══ Excerpted text ══

Epidemiological studies have shown that high concentrations of HDL (over 60 mg/dL) have protective value against cardiovascular diseases such as ischemic stroke and myocardial infarction. Low concentrations of HDL (below 40 mg/dL for men, below 50 mg/dL for women) increase the risk for atherosclerotic diseases.

Data from the landmark Framingham Heart Study showed that, for a given level of LDL, the risk of heart disease increases 10-fold as the HDL varies from high to low. On the converse, however, for a fixed level of HDL, the risk increases 3-fold as LDL varies from low to high.

Even people with very low LDL levels achieved by statin treatment are exposed to increased risk if their HDL levels are not high enough.

Very high HDL-C levels (≥80 mg/dL in men, ≥100 mg/dL in women) appear to be detrimental to cardiovascular outcomes. Several genetic conditions cause abnormally low or high HDL-C levels, often without the expected change in cardiovascular disease rates. In fact, when many known correlates of CVD risks are controlled for, HDL-C does not have any correlation with cardiovascular event risks. In this way, HDL-C only seems to serve as an imperfect, but easy-to-measure, proxy for a healthy lifestyle. What does correlate well with CVD risks even when these factors are controlled for is a direct measure of the capability for reverse cholesterol transport in a person's blood serum, the cholesterol efflux capacity (CEC).

═══
══ Data under study ══

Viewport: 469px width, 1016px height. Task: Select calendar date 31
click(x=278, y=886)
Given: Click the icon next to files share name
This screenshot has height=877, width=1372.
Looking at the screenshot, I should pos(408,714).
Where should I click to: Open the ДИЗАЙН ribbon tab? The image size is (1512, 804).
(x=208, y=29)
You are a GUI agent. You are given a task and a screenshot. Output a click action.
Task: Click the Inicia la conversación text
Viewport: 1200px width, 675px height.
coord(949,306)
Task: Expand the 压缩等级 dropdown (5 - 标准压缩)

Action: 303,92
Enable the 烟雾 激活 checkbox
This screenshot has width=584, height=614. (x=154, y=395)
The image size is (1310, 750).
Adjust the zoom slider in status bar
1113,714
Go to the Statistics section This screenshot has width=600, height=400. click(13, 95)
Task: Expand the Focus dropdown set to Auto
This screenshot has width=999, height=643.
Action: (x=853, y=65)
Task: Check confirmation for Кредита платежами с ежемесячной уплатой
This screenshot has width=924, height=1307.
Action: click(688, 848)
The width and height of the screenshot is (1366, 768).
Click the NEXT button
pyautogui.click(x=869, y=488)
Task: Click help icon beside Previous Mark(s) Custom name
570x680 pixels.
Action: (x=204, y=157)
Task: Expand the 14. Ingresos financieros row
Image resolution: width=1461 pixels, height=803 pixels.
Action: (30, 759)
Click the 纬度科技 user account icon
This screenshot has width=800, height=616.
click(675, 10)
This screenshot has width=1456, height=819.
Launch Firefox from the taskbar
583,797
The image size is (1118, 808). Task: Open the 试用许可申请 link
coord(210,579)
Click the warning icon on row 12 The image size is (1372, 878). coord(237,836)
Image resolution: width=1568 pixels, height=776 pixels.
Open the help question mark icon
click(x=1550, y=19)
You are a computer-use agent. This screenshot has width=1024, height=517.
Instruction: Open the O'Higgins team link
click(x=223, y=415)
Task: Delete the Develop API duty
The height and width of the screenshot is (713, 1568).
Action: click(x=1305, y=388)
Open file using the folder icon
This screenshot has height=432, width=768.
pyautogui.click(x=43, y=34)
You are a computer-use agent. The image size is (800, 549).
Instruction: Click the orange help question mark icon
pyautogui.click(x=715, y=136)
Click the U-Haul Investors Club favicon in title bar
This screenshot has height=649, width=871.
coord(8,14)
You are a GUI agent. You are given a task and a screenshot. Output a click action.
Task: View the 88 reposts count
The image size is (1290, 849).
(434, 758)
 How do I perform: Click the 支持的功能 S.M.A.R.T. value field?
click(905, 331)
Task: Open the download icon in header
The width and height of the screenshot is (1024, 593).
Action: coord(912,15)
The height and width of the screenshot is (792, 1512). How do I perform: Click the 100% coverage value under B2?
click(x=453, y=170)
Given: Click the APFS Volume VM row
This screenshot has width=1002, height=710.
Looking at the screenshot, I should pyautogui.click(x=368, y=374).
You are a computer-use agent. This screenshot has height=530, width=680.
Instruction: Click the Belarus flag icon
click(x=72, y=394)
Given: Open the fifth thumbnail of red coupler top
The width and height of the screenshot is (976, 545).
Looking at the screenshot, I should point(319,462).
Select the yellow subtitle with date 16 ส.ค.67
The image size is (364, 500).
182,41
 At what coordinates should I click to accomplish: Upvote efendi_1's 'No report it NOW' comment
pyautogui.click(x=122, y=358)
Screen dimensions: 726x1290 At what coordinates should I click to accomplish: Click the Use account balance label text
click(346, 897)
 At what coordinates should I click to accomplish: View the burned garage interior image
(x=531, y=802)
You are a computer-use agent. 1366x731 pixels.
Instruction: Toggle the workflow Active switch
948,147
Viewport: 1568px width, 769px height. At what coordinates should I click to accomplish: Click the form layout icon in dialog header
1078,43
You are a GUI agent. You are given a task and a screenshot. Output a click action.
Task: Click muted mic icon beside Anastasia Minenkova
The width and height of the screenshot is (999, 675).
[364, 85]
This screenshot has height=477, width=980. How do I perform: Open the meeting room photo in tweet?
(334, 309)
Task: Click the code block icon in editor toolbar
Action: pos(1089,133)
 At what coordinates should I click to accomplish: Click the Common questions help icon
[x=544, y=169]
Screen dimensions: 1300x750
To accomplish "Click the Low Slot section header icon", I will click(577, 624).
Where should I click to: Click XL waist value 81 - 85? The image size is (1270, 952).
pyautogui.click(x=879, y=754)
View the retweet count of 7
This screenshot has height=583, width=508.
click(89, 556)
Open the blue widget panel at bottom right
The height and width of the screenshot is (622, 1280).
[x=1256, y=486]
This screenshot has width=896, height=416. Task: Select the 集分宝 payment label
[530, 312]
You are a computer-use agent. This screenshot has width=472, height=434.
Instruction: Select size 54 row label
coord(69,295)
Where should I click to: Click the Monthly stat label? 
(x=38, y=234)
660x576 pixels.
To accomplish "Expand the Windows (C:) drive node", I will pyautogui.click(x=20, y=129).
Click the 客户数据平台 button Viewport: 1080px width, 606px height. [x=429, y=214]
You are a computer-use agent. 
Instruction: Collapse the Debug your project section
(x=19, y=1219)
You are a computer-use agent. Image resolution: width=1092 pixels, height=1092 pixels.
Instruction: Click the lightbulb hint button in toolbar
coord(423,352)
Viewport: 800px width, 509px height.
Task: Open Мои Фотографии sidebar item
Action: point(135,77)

═══

■ Instructions for the task: Write what comes next in the passage on HDL cholesterol and cardiovascular risk, picking up after its last sentence. The records have no role here.

■ Written answer:
== Estimating HDL via associated cholesterol ==
Clinical laboratories formerly measured HDL cholesterol by separating other lipoprotein fractions using either ultracentrifugation or chemical precipitation with divalent ions such as Mg^{2+}, then coupling the products of a cholesterol oxidase reaction to an indicator reaction. The reference method still uses a combination of these techniques. Most laboratories now use automated homogeneous analytical methods in which lipoproteins containing apo B are blocked using antibodies to apo B, then a colorimetric enzyme reaction measures cholesterol in the non-blocked HDL particles. HPLC can also be used. Subfractions (HDL-2C, HDL-3C) can be measured, but clinical significance of these subfractions has not been determined. The measurement of apo-A reactive capacity can be used to measure HDL cholesterol but is thought to be less accurate.

=== Recommended ranges ===
The American Heart Association, NIH and NCEP provide a set of guidelines for fasting HDL levels and risk for heart disease.

| Level mg/dL | Level mmol/L | Interpretation |
|---|---|---|
| <40 (men), <50 (women) | <1.03 (men), <1.29 (women) | Low HDL cholesterol, considered correlated for heart disease (heightened risk) |
| 40–59 (men), 50–59 (women) | 1.03–1.55 (men), 1.29–1.55 (women) | Medium HDL level |
| >59 | >1.55 | High HDL level, optimal condition considered correlated against heart disease |

High LDL with low HDL level is an additional risk factor for cardiovascular disease.

== Measuring HDL concentration and sizes ==
As technology has reduced costs and clinical trials have continued to demonstrate the importance of HDL, methods for directly measuring HDL concentrations and size (which indicates function) at lower costs have become more widely available and increasingly regarded as important for assessing individual risk for progressive arterial disease and treatment methods.

=== Electrophoresis measurements ===
Since the HDL particles have a net negative charge and vary by density & size, ultracentrifugation combined with electrophoresis have been utilized since before 1950 to enumerate the concentration of HDL particles and sort them by size with a specific volume of blood plasma. Larger HDL particles are carrying more cholesterol.

=== NMR measurements ===
Concentration and sizes of lipoprotein particles can be estimated using nuclear magnetic resonance fingerprinting.

==== Optimal total and large HDL concentrations ====
The HDL particle concentrations are typically categorized by event rate percentiles based on the people participating and being tracked in the MESA trial, a medical research study sponsored by the United States National Heart, Lung, and Blood Institute.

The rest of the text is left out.